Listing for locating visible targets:
* * *
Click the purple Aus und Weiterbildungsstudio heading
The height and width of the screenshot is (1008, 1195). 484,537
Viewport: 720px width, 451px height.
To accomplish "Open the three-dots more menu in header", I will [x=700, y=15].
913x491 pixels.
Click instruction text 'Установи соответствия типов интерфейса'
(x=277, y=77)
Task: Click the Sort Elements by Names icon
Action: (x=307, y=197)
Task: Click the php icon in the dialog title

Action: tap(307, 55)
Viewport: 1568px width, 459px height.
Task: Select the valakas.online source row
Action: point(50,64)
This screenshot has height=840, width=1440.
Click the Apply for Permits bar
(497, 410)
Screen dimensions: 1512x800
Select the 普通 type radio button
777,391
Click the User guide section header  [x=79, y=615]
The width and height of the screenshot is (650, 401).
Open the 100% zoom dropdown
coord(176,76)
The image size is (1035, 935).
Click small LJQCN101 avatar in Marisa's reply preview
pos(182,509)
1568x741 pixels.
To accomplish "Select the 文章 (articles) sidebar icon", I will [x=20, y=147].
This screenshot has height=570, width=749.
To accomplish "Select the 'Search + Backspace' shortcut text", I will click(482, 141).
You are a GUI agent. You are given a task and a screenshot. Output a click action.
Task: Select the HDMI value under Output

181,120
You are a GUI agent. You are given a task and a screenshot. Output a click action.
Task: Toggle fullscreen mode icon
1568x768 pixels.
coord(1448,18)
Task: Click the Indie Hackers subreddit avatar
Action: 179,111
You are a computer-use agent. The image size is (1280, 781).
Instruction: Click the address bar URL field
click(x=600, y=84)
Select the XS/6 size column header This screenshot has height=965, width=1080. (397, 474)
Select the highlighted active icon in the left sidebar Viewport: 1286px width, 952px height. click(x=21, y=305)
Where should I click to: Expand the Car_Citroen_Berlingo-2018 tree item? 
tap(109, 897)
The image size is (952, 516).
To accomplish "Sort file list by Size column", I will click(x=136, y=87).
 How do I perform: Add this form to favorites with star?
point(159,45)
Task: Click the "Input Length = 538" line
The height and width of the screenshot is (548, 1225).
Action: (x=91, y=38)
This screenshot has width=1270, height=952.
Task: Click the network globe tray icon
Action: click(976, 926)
* * *
Do this: Copy the listing above line for line, changing nothing.

Solved problem:
Click the purple Aus und Weiterbildungsstudio heading
The height and width of the screenshot is (1008, 1195). 484,537
Viewport: 720px width, 451px height.
To accomplish "Open the three-dots more menu in header", I will [x=700, y=15].
913x491 pixels.
Click instruction text 'Установи соответствия типов интерфейса'
(x=277, y=77)
Task: Click the Sort Elements by Names icon
Action: (x=307, y=197)
Task: Click the php icon in the dialog title

Action: tap(307, 55)
Viewport: 1568px width, 459px height.
Task: Select the valakas.online source row
Action: point(50,64)
This screenshot has height=840, width=1440.
Click the Apply for Permits bar
(497, 410)
Screen dimensions: 1512x800
Select the 普通 type radio button
777,391
Click the User guide section header  [x=79, y=615]
The width and height of the screenshot is (650, 401).
Open the 100% zoom dropdown
coord(176,76)
The image size is (1035, 935).
Click small LJQCN101 avatar in Marisa's reply preview
pos(182,509)
1568x741 pixels.
To accomplish "Select the 文章 (articles) sidebar icon", I will [x=20, y=147].
This screenshot has height=570, width=749.
To accomplish "Select the 'Search + Backspace' shortcut text", I will click(482, 141).
You are a GUI agent. You are given a task and a screenshot. Output a click action.
Task: Select the HDMI value under Output

181,120
You are a GUI agent. You are given a task and a screenshot. Output a click action.
Task: Toggle fullscreen mode icon
1568x768 pixels.
coord(1448,18)
Task: Click the Indie Hackers subreddit avatar
Action: 179,111
You are a computer-use agent. The image size is (1280, 781).
Instruction: Click the address bar URL field
click(x=600, y=84)
Select the XS/6 size column header This screenshot has height=965, width=1080. (397, 474)
Select the highlighted active icon in the left sidebar Viewport: 1286px width, 952px height. click(x=21, y=305)
Where should I click to: Expand the Car_Citroen_Berlingo-2018 tree item? 
tap(109, 897)
The image size is (952, 516).
To accomplish "Sort file list by Size column", I will click(x=136, y=87).
 How do I perform: Add this form to favorites with star?
point(159,45)
Task: Click the "Input Length = 538" line
The height and width of the screenshot is (548, 1225).
Action: (x=91, y=38)
This screenshot has width=1270, height=952.
Task: Click the network globe tray icon
Action: click(976, 926)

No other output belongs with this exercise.